◆ **WORK ORDER**
Retype exactly the lines from the line with "Open the Character" to the end of the data, keeping both boundary lines.

◆ **THE RECORDS**
──────
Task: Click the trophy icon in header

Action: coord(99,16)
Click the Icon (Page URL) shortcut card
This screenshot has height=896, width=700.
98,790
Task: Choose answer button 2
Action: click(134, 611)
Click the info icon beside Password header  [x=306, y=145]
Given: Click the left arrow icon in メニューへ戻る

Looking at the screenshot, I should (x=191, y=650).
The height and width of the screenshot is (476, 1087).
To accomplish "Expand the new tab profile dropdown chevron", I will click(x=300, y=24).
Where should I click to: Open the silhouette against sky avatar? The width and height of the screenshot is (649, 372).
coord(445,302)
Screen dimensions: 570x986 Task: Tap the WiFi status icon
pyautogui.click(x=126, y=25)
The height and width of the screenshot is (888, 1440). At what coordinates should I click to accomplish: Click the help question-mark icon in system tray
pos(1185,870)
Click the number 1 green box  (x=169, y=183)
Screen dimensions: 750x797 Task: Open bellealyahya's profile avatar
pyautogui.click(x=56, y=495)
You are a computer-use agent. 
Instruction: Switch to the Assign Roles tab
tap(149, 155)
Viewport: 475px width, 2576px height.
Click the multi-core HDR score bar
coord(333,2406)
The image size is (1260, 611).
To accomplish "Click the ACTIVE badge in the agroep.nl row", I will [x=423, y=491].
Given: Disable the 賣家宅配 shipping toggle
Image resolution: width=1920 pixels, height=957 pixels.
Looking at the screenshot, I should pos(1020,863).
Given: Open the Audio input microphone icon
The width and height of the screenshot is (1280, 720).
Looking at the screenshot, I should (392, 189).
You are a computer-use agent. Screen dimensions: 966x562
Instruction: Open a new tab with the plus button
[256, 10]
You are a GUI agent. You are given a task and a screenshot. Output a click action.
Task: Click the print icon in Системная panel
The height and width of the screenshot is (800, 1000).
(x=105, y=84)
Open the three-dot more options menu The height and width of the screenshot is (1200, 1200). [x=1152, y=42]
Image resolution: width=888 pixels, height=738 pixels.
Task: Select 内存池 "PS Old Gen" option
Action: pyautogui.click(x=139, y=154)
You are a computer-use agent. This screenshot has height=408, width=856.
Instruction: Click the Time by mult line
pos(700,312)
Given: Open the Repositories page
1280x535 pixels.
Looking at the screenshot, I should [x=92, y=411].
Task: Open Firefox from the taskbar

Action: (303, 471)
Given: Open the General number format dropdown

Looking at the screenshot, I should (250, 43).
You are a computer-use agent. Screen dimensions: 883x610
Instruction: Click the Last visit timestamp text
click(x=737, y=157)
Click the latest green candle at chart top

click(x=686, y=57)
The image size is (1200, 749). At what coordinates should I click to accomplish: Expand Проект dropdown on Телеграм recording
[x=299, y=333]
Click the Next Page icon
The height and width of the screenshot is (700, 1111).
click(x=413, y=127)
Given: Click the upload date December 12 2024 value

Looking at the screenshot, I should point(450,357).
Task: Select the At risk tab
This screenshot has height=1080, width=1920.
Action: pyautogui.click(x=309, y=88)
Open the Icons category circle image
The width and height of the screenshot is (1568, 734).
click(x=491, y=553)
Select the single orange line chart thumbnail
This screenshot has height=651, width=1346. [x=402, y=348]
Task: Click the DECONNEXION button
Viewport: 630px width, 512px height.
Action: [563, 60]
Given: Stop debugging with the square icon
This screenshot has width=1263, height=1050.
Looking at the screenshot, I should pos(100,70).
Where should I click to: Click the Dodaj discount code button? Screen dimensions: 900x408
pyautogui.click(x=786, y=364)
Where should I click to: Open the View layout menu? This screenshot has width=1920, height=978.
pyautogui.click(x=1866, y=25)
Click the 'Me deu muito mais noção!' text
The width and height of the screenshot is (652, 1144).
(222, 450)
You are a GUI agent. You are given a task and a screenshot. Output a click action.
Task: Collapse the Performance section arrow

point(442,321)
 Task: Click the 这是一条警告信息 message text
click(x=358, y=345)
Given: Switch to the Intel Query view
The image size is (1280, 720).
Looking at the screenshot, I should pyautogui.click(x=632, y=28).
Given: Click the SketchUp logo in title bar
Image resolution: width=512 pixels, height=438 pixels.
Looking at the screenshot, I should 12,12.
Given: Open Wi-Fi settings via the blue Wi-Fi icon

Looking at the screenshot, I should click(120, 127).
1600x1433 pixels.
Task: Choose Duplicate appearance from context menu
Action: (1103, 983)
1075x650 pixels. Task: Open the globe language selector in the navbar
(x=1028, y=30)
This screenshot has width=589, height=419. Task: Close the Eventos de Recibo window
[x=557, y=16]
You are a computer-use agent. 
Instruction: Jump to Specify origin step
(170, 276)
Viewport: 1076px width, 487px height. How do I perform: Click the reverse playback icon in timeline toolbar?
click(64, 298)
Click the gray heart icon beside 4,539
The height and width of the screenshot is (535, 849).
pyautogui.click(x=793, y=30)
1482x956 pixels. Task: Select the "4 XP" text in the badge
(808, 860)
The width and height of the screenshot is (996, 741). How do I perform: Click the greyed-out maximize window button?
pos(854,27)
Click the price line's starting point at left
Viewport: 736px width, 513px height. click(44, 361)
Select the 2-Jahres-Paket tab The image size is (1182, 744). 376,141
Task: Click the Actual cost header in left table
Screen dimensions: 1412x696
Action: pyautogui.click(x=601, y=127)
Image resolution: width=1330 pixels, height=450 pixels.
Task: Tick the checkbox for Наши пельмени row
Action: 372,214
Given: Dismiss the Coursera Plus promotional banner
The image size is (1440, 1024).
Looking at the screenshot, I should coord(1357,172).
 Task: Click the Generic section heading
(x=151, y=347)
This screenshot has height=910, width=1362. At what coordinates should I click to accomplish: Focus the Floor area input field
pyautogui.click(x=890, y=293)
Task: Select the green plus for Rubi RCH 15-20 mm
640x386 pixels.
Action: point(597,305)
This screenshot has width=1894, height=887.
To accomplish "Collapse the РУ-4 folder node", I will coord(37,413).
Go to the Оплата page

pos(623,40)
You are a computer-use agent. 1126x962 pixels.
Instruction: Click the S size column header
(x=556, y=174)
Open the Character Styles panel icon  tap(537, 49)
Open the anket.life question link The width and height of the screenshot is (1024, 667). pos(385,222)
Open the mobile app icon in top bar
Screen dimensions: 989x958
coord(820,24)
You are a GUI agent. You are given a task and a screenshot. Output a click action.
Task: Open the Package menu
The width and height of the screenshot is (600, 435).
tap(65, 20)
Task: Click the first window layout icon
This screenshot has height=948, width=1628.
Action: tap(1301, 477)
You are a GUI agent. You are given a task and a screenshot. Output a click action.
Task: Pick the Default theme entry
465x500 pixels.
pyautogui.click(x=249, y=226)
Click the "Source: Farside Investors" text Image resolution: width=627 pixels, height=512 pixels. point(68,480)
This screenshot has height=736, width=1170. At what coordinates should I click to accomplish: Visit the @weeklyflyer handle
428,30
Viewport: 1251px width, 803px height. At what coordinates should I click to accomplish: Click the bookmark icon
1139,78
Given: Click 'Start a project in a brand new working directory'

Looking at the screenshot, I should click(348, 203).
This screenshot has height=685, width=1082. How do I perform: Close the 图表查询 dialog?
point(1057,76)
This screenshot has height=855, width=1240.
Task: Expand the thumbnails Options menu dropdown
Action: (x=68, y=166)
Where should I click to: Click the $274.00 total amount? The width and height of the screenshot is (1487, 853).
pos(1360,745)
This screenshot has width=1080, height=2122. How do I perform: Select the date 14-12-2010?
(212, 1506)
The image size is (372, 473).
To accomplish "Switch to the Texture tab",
──────
◆ **ANSWER TO THE EXERCISE**
Open the Character Styles panel icon  tap(537, 49)
Open the anket.life question link The width and height of the screenshot is (1024, 667). pos(385,222)
Open the mobile app icon in top bar
Screen dimensions: 989x958
coord(820,24)
You are a GUI agent. You are given a task and a screenshot. Output a click action.
Task: Open the Package menu
The width and height of the screenshot is (600, 435).
tap(65, 20)
Task: Click the first window layout icon
This screenshot has height=948, width=1628.
Action: tap(1301, 477)
You are a GUI agent. You are given a task and a screenshot. Output a click action.
Task: Pick the Default theme entry
465x500 pixels.
pyautogui.click(x=249, y=226)
Click the "Source: Farside Investors" text Image resolution: width=627 pixels, height=512 pixels. point(68,480)
This screenshot has height=736, width=1170. At what coordinates should I click to accomplish: Visit the @weeklyflyer handle
428,30
Viewport: 1251px width, 803px height. At what coordinates should I click to accomplish: Click the bookmark icon
1139,78
Given: Click 'Start a project in a brand new working directory'

Looking at the screenshot, I should click(348, 203).
This screenshot has height=685, width=1082. How do I perform: Close the 图表查询 dialog?
point(1057,76)
This screenshot has height=855, width=1240.
Task: Expand the thumbnails Options menu dropdown
Action: (x=68, y=166)
Where should I click to: Click the $274.00 total amount? The width and height of the screenshot is (1487, 853).
pos(1360,745)
This screenshot has width=1080, height=2122. How do I perform: Select the date 14-12-2010?
(212, 1506)
The image size is (372, 473).
To accomplish "Switch to the Texture tab",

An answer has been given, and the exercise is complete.